─── PROVIDED DATA ───

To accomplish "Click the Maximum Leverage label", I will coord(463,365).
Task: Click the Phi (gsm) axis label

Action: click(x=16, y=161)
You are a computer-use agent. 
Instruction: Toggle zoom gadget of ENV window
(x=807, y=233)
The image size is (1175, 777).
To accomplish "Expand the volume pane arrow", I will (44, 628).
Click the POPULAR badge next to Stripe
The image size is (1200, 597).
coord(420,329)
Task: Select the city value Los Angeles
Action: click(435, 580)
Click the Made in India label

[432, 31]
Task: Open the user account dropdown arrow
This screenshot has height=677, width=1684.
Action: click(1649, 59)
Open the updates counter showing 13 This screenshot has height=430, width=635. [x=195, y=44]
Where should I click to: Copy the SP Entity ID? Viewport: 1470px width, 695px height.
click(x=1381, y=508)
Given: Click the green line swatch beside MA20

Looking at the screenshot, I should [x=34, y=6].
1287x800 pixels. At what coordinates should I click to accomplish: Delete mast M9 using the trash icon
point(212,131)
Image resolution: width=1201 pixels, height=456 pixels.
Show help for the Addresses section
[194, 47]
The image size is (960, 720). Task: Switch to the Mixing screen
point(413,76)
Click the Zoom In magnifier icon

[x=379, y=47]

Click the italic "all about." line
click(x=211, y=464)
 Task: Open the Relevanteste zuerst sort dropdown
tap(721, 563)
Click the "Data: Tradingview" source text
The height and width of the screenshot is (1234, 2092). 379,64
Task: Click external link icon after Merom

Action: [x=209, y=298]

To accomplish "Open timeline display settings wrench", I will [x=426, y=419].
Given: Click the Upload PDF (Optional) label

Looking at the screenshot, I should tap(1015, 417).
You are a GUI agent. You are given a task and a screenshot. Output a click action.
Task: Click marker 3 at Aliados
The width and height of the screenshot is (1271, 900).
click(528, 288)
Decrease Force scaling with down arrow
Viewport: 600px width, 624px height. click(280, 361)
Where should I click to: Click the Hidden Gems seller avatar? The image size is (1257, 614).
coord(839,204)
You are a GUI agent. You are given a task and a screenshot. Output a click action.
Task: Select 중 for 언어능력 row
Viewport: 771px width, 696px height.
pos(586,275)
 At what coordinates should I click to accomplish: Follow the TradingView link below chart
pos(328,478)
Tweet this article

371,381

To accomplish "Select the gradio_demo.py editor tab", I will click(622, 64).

───

PROBLEM DESCRIPTION
Reproduce the data exactly. Keep every line intact.

SOLVED PROBLEM
To accomplish "Click the Maximum Leverage label", I will coord(463,365).
Task: Click the Phi (gsm) axis label

Action: click(x=16, y=161)
You are a computer-use agent. 
Instruction: Toggle zoom gadget of ENV window
(x=807, y=233)
The image size is (1175, 777).
To accomplish "Expand the volume pane arrow", I will (44, 628).
Click the POPULAR badge next to Stripe
The image size is (1200, 597).
coord(420,329)
Task: Select the city value Los Angeles
Action: click(435, 580)
Click the Made in India label

[432, 31]
Task: Open the user account dropdown arrow
This screenshot has height=677, width=1684.
Action: click(1649, 59)
Open the updates counter showing 13 This screenshot has height=430, width=635. [x=195, y=44]
Where should I click to: Copy the SP Entity ID? Viewport: 1470px width, 695px height.
click(x=1381, y=508)
Given: Click the green line swatch beside MA20

Looking at the screenshot, I should [x=34, y=6].
1287x800 pixels. At what coordinates should I click to accomplish: Delete mast M9 using the trash icon
point(212,131)
Image resolution: width=1201 pixels, height=456 pixels.
Show help for the Addresses section
[194, 47]
The image size is (960, 720). Task: Switch to the Mixing screen
point(413,76)
Click the Zoom In magnifier icon

[x=379, y=47]

Click the italic "all about." line
click(x=211, y=464)
 Task: Open the Relevanteste zuerst sort dropdown
tap(721, 563)
Click the "Data: Tradingview" source text
The height and width of the screenshot is (1234, 2092). 379,64
Task: Click external link icon after Merom

Action: [x=209, y=298]

To accomplish "Open timeline display settings wrench", I will [x=426, y=419].
Given: Click the Upload PDF (Optional) label

Looking at the screenshot, I should tap(1015, 417).
You are a GUI agent. You are given a task and a screenshot. Output a click action.
Task: Click marker 3 at Aliados
The width and height of the screenshot is (1271, 900).
click(528, 288)
Decrease Force scaling with down arrow
Viewport: 600px width, 624px height. click(280, 361)
Where should I click to: Click the Hidden Gems seller avatar? The image size is (1257, 614).
coord(839,204)
You are a GUI agent. You are given a task and a screenshot. Output a click action.
Task: Select 중 for 언어능력 row
Viewport: 771px width, 696px height.
pos(586,275)
 At what coordinates should I click to accomplish: Follow the TradingView link below chart
pos(328,478)
Tweet this article

371,381

To accomplish "Select the gradio_demo.py editor tab", I will click(622, 64).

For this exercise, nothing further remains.